Her comments came as she delivered opening remarks at a Town Hall meeting yesterday, under the theme The CARICOM Single Market and Economy (CSME) – What is in It for Me? at the Walcott-Warner Theatre, University of the West Indies, Cave Hill Campus. Ms. Mottley has lead responsibility for the CSME in CARICOM’s quasi cabinet.
She said: “I want to suggest to you that what is in it for you is everything, because your ability to be able to fight off the worst impacts of [the] climate crisis depends on us coming together as one and raising our voice, and even then there is no guarantee. She suggested that the people of the Caribbean will have to fully embrace regional integration in order for the Sincle Market to work.

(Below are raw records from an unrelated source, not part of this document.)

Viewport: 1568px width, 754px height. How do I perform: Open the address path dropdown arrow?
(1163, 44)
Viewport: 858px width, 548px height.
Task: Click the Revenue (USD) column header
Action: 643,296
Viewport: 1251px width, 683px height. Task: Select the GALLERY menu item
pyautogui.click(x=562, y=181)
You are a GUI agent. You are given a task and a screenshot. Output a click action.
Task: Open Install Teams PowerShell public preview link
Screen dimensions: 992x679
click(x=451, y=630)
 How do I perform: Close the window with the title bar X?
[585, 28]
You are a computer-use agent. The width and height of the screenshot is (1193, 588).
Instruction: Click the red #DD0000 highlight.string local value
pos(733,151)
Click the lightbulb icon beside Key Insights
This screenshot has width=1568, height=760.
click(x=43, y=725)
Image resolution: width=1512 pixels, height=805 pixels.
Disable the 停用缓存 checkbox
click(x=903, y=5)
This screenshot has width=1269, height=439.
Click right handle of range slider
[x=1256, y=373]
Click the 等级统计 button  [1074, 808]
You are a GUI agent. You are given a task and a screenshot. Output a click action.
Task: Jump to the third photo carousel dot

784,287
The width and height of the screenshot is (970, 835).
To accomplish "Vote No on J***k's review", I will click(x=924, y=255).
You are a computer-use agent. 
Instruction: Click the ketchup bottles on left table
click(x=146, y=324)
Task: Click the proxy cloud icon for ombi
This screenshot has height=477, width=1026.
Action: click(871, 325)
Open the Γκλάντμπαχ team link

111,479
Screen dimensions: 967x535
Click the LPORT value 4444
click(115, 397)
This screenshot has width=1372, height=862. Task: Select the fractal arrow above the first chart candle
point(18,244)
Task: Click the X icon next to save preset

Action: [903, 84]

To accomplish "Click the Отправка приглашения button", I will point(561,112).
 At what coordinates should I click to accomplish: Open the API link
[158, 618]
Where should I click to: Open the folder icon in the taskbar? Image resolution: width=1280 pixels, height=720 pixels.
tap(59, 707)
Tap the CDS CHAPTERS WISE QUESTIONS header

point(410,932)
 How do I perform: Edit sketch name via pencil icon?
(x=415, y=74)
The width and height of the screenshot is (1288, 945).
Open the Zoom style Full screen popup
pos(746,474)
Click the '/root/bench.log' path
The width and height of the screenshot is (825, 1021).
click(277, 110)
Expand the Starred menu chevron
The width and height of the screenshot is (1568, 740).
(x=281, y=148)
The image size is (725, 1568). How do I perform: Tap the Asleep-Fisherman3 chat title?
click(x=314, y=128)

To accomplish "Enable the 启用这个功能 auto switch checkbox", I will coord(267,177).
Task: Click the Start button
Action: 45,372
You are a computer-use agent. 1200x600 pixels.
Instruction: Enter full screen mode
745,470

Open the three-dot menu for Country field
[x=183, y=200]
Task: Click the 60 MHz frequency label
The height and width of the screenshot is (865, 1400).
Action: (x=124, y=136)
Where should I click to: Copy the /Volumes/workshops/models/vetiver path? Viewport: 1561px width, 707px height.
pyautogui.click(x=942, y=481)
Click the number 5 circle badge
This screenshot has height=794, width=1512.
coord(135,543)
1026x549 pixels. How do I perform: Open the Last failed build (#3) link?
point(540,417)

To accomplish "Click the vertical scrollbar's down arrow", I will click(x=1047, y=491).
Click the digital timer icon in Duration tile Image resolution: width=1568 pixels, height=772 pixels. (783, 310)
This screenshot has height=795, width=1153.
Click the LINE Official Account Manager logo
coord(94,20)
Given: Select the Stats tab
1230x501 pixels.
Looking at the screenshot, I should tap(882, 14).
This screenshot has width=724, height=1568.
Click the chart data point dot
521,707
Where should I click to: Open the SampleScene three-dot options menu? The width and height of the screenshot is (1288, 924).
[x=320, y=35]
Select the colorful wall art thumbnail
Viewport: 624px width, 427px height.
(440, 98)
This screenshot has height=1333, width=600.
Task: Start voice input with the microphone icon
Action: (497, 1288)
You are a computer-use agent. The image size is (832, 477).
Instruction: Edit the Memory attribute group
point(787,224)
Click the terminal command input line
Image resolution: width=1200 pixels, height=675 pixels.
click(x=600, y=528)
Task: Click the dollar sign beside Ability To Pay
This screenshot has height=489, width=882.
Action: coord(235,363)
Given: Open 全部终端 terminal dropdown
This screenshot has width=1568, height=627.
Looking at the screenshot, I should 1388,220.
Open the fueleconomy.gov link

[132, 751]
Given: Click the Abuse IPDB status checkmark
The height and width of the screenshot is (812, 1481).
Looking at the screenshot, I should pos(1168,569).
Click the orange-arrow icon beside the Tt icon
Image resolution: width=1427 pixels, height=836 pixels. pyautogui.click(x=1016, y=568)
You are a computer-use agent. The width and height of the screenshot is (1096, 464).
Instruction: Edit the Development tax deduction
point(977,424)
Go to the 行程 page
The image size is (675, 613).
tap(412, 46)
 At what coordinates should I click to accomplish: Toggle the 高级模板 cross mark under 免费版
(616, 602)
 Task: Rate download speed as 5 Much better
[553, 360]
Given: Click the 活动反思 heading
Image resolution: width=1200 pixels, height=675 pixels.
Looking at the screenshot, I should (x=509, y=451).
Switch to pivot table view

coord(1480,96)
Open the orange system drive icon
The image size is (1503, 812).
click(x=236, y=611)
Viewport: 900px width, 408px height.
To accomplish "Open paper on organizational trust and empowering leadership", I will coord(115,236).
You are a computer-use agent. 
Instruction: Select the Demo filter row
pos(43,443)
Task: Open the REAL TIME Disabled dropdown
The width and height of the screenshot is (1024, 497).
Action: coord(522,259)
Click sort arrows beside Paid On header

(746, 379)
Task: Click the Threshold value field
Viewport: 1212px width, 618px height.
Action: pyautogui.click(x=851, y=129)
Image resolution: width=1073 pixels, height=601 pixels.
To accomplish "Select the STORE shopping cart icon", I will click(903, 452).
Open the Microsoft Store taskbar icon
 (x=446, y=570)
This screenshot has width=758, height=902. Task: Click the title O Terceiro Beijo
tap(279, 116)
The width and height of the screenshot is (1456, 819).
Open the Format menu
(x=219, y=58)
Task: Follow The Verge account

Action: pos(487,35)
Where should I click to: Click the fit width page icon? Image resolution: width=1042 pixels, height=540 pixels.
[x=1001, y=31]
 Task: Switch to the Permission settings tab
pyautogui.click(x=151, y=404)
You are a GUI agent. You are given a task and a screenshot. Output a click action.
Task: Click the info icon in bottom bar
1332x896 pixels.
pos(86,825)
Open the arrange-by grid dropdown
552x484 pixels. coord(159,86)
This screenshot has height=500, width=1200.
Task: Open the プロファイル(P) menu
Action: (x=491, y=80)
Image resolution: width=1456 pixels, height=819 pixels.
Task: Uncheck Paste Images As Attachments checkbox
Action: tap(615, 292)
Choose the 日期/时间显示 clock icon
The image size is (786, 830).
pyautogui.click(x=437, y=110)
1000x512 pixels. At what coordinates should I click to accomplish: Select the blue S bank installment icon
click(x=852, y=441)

“Your ability to have a larger market will be critical if you’re going to drive down your prices to enhance your competitiveness to allow for greater profitability. The ability for us to be able to have the levels of functional cooperation that have been quietly working for us without any big set of noise as we have seen with CXC, as we have seen in other areas of public health and in the testing of our labs. These things are working for us, but for some reason we don’t believe that if we are stronger together there, that we can be stronger together in the context of the Single Market and Single Economy.”
Ms. Mottley noted that the prospect of having eight general elections, within the Caribbean over the course of the next 15 months, was cause for concern, as it would affect the pace and progress of the implementation of the Single Market and Single Economy.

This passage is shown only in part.